[Supplied entries — start]

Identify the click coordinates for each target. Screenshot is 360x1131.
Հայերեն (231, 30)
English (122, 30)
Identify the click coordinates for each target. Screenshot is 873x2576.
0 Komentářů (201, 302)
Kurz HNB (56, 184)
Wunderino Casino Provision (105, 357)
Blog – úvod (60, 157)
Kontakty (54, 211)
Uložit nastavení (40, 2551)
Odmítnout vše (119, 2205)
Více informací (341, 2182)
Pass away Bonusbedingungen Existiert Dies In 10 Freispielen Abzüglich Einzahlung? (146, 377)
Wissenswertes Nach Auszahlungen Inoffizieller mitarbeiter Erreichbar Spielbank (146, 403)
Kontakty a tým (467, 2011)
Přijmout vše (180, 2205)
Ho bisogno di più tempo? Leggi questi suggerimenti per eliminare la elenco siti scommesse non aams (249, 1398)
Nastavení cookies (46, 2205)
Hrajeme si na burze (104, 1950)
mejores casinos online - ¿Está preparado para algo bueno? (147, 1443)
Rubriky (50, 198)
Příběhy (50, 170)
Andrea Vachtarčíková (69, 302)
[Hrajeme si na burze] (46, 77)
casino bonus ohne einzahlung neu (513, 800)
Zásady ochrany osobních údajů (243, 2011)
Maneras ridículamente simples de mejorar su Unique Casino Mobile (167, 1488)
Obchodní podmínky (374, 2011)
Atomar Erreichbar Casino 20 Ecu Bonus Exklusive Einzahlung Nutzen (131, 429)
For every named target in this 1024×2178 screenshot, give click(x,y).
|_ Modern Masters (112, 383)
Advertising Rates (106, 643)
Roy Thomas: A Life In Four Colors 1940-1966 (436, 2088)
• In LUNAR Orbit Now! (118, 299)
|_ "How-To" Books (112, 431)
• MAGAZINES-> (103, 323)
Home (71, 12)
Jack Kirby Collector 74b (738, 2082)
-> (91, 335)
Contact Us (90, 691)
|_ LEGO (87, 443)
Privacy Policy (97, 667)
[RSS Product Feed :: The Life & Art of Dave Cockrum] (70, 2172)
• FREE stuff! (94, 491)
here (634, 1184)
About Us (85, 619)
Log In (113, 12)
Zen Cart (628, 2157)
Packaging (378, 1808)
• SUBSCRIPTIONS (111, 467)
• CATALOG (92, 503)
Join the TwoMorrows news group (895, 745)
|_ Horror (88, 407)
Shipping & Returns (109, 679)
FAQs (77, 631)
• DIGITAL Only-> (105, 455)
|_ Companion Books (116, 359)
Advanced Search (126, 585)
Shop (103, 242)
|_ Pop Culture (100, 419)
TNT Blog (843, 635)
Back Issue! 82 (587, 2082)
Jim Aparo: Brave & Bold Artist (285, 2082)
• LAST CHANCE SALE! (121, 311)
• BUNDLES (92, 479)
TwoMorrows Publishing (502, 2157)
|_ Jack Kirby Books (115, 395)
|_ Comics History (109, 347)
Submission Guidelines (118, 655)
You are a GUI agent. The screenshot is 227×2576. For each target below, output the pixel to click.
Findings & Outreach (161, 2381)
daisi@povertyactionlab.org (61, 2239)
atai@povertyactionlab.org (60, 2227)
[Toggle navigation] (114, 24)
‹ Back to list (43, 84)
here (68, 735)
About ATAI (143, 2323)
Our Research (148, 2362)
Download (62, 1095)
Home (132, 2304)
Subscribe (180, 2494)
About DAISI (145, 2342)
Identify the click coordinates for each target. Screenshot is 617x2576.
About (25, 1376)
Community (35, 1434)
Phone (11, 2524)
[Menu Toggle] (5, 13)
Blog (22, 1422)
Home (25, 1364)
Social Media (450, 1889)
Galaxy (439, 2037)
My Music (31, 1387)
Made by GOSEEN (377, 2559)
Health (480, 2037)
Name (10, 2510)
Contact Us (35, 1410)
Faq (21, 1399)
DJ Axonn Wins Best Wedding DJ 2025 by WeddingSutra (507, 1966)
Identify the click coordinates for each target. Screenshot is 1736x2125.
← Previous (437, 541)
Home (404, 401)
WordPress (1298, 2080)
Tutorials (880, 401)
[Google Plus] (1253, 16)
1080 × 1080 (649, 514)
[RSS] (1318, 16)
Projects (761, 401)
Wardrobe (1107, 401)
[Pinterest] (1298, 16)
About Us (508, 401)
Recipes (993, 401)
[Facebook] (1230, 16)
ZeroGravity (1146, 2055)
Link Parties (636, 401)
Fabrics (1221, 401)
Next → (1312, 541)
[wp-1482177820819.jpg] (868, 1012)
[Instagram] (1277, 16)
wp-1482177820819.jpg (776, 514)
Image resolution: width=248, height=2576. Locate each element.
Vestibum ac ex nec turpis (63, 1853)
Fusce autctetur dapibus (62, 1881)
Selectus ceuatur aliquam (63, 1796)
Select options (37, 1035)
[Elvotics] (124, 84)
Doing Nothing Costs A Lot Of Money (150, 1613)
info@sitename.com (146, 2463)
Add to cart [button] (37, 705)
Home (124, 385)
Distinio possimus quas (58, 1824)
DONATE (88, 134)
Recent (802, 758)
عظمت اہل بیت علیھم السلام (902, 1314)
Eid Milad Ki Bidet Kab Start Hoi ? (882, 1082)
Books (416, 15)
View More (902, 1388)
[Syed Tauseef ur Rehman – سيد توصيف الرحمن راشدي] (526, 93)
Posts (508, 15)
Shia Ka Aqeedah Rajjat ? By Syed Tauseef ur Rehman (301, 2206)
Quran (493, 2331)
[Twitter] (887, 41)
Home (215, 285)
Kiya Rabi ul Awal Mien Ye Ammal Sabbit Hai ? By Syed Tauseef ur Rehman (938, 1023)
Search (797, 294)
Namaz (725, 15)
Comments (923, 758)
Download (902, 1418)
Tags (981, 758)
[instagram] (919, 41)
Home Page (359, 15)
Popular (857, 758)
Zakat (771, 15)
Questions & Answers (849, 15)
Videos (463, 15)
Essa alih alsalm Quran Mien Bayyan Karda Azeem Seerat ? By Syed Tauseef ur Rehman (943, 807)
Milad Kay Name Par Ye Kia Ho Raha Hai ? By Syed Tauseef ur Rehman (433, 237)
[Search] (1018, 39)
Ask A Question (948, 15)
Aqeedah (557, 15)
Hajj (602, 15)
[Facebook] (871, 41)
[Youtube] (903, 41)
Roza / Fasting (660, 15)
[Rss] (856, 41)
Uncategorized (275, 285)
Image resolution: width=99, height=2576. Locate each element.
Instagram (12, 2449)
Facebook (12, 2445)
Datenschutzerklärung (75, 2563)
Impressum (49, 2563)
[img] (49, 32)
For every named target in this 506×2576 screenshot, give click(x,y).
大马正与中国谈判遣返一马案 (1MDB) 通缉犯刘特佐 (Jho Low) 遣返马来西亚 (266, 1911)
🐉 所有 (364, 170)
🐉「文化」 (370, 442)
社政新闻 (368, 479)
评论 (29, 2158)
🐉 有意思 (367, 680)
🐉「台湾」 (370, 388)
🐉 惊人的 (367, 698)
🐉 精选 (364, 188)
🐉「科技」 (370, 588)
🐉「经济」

[Supplied entries — finish]

▸ Task description: Work out how many lines of the data hold the string "Mien". Reply with that number alone.

▸ Expected output: 2